Provided text |
· · · ·

You mentioned DXT3 and 5, compression types, is that right? Would this part make the textures usable? Decompress them?

That would defeat the purpose. Those texture types are designed to go on to the card directly so you don't need to spend the time, compute power, or memory to decompress them.

It would be wonderful if you could give me an example for how these classes (store, loader, cache, and proxy) interact with each other, as this sounds really interesting to me!

The store is the thing that controls all the access. You say "give me a resource" and the store returns something. The thing it returns is not actually the final object at all, but is a proxy for the final object. A proxy allows for the actual data to be loaded as needed. For example, a proxy for a texture may not be the actual loaded texture because there might be a limited amount of memory. The proxy contains enough information that other systems can use the object and intelligently swap it out, which is why it needs to be custom for each resource type. The proxy object can be a placeholder initially, no other resources attached, so that other systems don't need to wait around. The loader is a thing that loads the data into the proxy, it might load from a file, load from a network stream, load from a database, wherever. The loader is able to get the resource into memory. The cache is the thing that actually contains the data as long as it is loaded. When resources are tight something identifies the pressure --- maybe another resource needs to be loaded and there isn't room, or maybe the system is facing other memory pressure --- the cache unloads a resource it isn't used any more and the proxy points back to the placeholder.

· · · ·

Exercise brief | What sources does the resource-management discussion say the loader might load data from?

Supplied material |
· · · ·

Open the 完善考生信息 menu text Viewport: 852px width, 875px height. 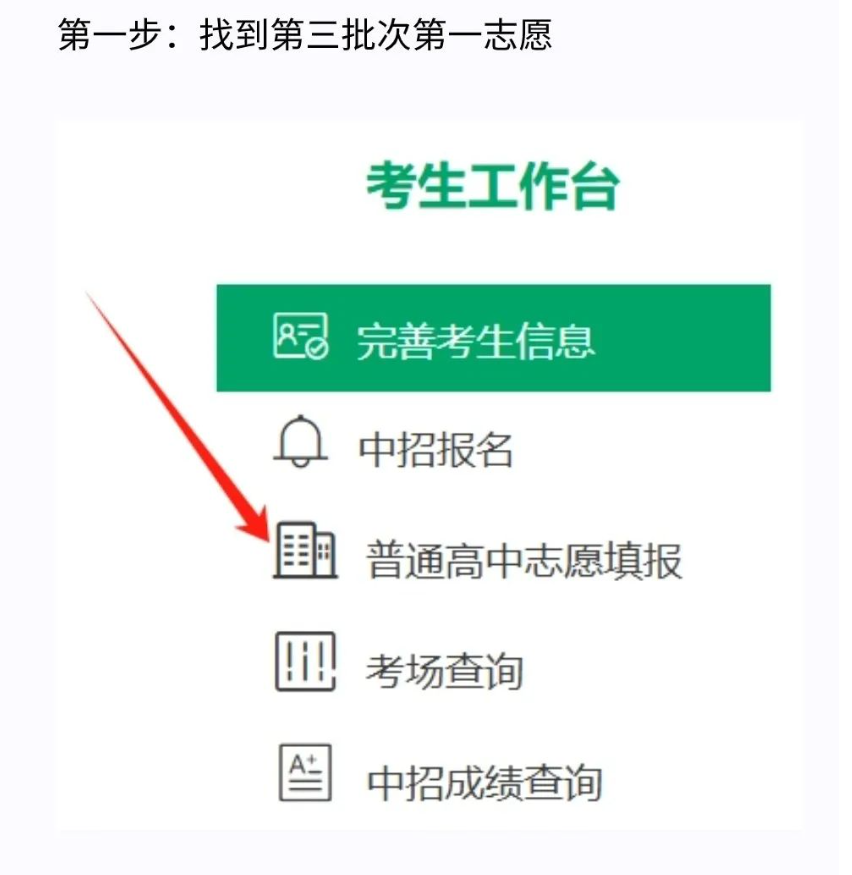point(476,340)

· · · ·

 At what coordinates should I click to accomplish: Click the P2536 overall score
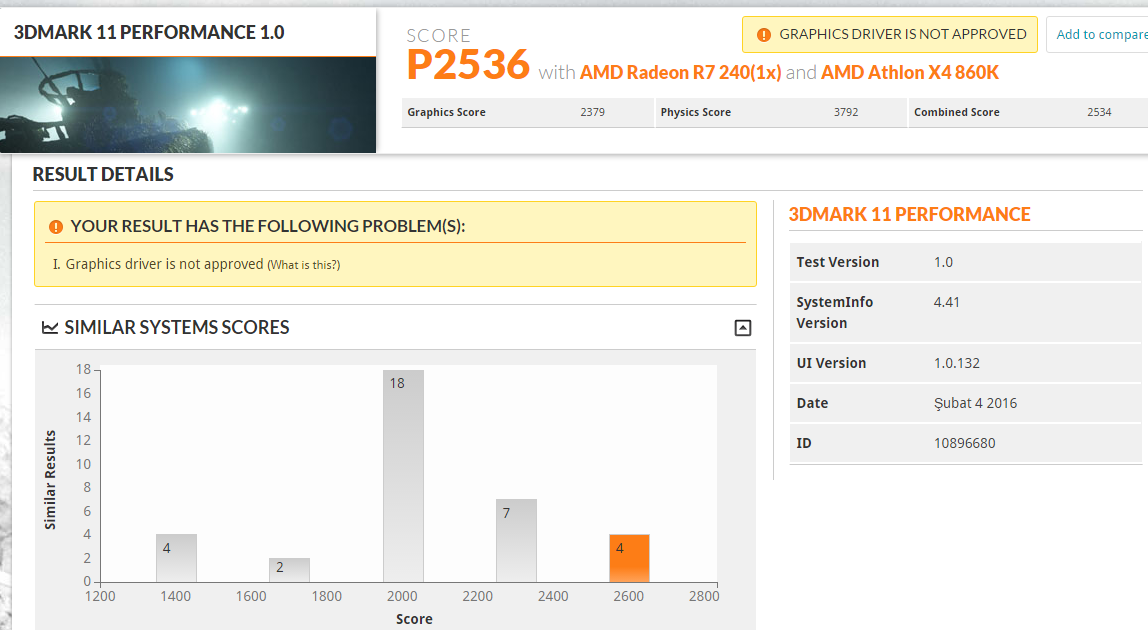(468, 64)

· · · ·

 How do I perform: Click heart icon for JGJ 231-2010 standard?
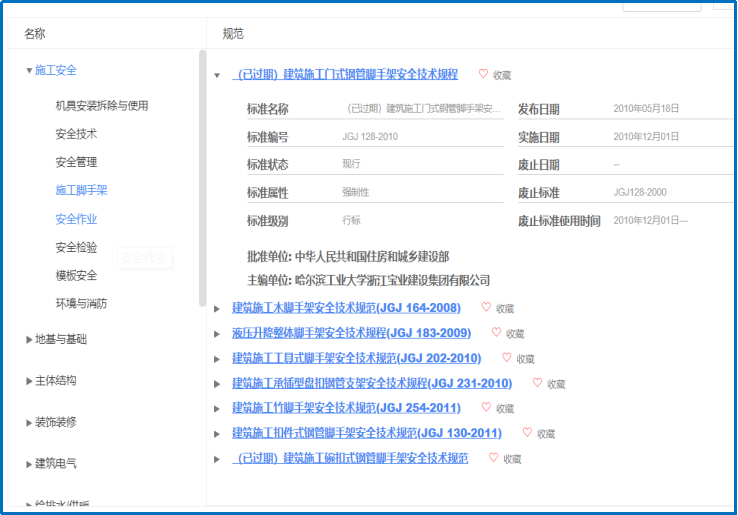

· · · ·

Written solution | A file, a network stream, and a database.